◆ **Passage to read**:
On our way we had a wonderful talk with a old almost blind brush maker, where he explained all about the brushes, showed how he made them, and told of the different hairs. His wife (I think), was really up on the beat, when I told I thought one of the brushes looked like something for some SM games, and Napoleon laughed a lot, since she could not stop talking about this after.
So we brought our coffee out and drink it before we left the place in my little old Punto, at this time we had completely fallen in comfort, and I think we all three felt in wonderful company with each other (or perhaps they were really polite).










Off to Napoleons work (boat builder), here we had a nice time, where we looked at all the wonderful wood, old big planks, the heavy machinery, the place that are a mess, but also with a wonderful atmosphere, and smells of oil, tar and wood was mixed in the nose so I became all euphoric.

◆ **Supplied data**:

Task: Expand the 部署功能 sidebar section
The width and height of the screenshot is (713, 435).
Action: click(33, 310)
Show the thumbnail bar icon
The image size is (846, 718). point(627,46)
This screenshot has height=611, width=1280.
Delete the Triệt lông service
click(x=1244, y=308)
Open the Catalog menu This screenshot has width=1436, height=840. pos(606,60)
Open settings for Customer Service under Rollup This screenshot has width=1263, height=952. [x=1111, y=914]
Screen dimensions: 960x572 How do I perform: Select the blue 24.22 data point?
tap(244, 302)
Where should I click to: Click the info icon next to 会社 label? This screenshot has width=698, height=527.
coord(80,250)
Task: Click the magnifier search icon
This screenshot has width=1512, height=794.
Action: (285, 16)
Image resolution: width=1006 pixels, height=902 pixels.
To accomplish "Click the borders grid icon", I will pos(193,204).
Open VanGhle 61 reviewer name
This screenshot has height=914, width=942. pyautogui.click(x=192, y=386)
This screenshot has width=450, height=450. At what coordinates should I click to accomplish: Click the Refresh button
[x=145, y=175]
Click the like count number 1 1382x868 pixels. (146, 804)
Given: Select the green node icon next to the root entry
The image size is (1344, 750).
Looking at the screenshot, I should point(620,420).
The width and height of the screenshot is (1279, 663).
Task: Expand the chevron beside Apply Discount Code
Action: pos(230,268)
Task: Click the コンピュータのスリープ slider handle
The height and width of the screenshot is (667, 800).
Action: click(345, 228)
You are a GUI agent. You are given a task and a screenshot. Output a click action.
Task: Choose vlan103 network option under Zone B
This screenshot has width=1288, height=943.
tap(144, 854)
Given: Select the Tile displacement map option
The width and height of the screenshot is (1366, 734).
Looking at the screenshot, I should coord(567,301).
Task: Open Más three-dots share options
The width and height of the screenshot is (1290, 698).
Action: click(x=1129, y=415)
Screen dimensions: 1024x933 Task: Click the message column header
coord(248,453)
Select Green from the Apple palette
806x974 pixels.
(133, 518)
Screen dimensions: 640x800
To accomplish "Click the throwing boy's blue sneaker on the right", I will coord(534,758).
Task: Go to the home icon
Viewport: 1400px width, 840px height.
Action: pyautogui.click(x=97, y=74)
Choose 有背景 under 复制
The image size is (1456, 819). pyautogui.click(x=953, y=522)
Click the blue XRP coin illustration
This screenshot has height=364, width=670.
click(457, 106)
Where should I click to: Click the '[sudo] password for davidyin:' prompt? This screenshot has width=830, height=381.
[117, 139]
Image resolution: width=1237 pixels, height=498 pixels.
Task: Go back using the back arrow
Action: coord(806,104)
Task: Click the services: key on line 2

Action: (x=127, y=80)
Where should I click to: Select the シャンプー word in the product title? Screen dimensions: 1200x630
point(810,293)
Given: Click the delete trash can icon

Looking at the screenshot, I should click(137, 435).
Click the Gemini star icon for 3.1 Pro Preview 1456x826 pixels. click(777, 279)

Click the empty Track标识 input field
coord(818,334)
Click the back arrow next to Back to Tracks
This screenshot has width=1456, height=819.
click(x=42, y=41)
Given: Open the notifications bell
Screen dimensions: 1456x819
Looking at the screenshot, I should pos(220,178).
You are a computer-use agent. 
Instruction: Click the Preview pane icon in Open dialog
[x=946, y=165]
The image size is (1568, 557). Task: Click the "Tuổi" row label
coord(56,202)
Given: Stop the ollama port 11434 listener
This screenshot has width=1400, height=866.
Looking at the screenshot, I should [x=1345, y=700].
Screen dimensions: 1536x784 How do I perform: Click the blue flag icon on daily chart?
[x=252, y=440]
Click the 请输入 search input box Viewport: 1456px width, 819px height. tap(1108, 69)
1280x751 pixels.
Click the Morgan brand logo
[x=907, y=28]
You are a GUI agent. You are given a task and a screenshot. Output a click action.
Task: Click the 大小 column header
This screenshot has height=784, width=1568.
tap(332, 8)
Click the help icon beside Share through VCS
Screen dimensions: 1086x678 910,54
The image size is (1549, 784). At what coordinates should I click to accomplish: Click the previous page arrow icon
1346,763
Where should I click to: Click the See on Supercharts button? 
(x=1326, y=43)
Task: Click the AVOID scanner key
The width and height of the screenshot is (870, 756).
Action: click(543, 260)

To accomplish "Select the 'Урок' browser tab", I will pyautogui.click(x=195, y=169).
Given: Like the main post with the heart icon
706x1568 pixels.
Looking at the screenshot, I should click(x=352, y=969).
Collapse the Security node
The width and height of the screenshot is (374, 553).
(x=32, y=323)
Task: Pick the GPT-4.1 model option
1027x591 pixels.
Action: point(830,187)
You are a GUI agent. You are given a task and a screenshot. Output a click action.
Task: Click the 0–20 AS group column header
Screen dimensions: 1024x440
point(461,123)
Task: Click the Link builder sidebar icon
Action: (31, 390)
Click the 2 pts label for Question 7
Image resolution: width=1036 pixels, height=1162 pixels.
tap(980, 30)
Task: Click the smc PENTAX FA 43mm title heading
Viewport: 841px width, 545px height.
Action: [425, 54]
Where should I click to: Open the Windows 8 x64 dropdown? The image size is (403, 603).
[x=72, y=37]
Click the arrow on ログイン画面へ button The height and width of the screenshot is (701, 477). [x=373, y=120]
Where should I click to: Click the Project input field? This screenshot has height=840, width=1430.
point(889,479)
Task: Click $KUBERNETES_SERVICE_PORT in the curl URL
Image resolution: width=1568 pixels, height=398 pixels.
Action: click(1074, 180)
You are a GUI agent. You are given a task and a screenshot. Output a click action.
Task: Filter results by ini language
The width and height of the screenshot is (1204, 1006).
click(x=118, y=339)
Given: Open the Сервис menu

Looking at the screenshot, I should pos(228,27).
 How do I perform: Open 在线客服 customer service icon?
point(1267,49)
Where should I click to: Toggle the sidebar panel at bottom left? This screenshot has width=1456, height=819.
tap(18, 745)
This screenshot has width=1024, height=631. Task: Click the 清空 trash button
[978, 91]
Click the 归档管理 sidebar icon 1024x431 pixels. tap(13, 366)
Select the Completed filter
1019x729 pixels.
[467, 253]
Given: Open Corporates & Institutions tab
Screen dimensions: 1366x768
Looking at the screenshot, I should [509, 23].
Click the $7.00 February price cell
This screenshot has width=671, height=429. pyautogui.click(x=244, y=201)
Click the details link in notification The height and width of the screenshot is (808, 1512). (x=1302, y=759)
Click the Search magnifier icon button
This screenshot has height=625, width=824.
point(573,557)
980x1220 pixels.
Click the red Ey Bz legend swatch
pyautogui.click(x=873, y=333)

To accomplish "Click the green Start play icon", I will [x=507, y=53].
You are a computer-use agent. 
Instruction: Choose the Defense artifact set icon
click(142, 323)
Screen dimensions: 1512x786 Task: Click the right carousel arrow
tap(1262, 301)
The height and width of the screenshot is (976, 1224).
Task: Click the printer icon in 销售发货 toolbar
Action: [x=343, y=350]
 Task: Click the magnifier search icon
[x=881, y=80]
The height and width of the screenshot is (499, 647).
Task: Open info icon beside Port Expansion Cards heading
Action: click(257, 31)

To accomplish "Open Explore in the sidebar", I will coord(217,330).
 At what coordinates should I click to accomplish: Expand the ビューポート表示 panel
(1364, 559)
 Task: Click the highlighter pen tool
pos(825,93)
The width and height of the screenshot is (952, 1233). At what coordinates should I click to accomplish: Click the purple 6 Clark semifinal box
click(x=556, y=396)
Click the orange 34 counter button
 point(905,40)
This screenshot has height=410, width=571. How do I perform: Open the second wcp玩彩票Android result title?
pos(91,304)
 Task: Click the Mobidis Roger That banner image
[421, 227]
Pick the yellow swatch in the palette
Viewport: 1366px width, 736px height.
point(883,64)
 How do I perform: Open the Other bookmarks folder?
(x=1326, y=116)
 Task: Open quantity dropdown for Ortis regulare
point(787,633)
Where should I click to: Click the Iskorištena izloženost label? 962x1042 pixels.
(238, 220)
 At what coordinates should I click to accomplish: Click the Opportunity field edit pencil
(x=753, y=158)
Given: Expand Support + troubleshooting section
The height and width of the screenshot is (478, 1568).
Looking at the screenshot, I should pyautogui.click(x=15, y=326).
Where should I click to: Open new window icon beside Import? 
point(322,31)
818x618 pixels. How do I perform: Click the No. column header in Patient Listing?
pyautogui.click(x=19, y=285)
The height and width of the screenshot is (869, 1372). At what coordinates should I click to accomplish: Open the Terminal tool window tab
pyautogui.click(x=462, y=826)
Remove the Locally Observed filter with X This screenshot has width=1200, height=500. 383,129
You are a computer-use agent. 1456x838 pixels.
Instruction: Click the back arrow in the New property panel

◆ **Task set**:
a) Rewrite the rows as a numbered list without blank lines, starting with the line containing "Remove the Locally" and going on through the last of the rows.
b) Extend the travel account of the brush maker and the boat builder's workshop with a few sentences that pick up after its last line.
The text and the rows have nothing to do with each other.

◆ **Task responses**:
a)
1. Remove the Locally Observed filter with X This screenshot has width=1200, height=500. 383,129
2. You are a computer-use agent. 1456x838 pixels.
3. Instruction: Click the back arrow in the New property panel

b)
We also had a little talk with the 'marketing boss' as I called him, a wonderful man in his late years, that are the colleague of Napoleon, it was almost impossible to get even one word out of him.. But when I went back alone, and asked him about the steamboat he was building, I could feel he was full of kindness, and he told me a little and even gave me a warm smile as he talked.










Of course I looked at every piece of wood, and Napoleon surprised me, by having made a big movers box full of wood for me, to bring home, so I did not need to find all my wood in containers any more he said (and as you can see on the picture, it was not easy to live up to, and I think I will always look).










Also we passed a wonderful old model of a ship, and he offered this, and I ended up with this in my car also (I was the faster to say yes…), this ship are now here on the floor in my living room, and I smile each time I look at it.










So after loading some wood and cola into the car, off we went to my home.









Trash treasures…









MaFe - Flemming - Napoleon

A little shopping on the way, some chocolate, potatoes and root fruits.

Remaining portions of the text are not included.